Scripts, tools, and information to help reverse engineer Samsung's EXYNOS cellular baseband platform, codenamed Shannon. These tools were released for the talk "Emulating Samsung's Shannon Baseband for Security Testing" at Black Hat USA'2020, August 5th.

Index

ShannonLoader: reversing/ghidra/ShannonLoader

A Ghidra extension for loading modem.bin binaries from nearly all known modems to date. All firmware images from https://github.com/grant-h/ShannonFirmware are loaded during CI tests for the loader to ensure its compatibility.

Ghidra Scripts: reversing/ghidra/scripts

Ghidra post-loading Python scripts that help annotate Shannon modem images. This includes recovering debug strings and auto-naming functions. Use after loading with ShannonLoader.

Modem Binary Scripts: reversing/modem

Raw modem.bin extraction script into sub parts and others as they are developed.

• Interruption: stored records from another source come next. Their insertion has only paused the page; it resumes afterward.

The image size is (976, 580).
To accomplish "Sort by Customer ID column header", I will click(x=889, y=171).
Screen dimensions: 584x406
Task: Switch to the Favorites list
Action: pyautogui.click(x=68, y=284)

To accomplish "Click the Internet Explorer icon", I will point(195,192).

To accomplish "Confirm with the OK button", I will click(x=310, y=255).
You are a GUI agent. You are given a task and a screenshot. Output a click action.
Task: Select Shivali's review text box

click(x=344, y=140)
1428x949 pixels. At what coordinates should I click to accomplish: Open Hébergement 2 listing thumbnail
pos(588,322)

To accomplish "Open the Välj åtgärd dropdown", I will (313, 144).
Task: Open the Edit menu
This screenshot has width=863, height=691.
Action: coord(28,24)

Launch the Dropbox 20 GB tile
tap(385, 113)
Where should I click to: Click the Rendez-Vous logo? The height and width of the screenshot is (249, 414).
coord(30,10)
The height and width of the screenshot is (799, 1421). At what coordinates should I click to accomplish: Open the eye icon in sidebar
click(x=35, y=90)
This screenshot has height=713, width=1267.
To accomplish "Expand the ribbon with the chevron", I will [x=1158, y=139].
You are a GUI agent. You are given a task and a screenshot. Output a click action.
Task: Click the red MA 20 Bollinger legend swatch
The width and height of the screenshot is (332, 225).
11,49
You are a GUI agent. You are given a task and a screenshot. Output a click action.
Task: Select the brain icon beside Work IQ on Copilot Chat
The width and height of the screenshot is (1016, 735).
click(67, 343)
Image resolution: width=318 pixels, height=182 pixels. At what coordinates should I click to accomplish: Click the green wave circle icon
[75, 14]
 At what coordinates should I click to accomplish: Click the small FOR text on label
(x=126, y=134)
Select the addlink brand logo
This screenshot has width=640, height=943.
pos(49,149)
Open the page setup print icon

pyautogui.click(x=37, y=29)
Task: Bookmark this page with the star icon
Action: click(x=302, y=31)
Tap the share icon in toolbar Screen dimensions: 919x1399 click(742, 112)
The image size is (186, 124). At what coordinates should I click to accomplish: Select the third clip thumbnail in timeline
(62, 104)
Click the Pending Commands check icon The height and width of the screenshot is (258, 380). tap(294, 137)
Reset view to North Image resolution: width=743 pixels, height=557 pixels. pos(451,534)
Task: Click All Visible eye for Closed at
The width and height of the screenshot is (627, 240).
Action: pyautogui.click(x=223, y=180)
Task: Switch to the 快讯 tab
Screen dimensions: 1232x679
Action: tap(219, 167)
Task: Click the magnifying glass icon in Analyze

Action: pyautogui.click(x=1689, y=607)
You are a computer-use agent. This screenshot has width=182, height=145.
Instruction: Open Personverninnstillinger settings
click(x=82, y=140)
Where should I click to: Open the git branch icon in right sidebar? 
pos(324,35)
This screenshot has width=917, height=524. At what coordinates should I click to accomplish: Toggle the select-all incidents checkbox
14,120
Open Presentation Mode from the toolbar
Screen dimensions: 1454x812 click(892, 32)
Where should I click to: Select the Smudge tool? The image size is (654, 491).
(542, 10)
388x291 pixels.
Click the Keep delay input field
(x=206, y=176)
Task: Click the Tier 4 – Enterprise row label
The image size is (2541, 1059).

Modem Log File Processing: reversing/btl

Scripts and info to parse Back Trace Log (BTL) files. These are included during modem crashes / dumps or via the "CP RAM Logging" functionality. These are compressed log files from the actual running modem.

Extracted Firmware Structures: firmware/

Information on firmware acquistion and some extracted data dumps.

Getting started with Shannon Firmware

Here's a quick tutorial to start reversing this firmware with GHIDRA.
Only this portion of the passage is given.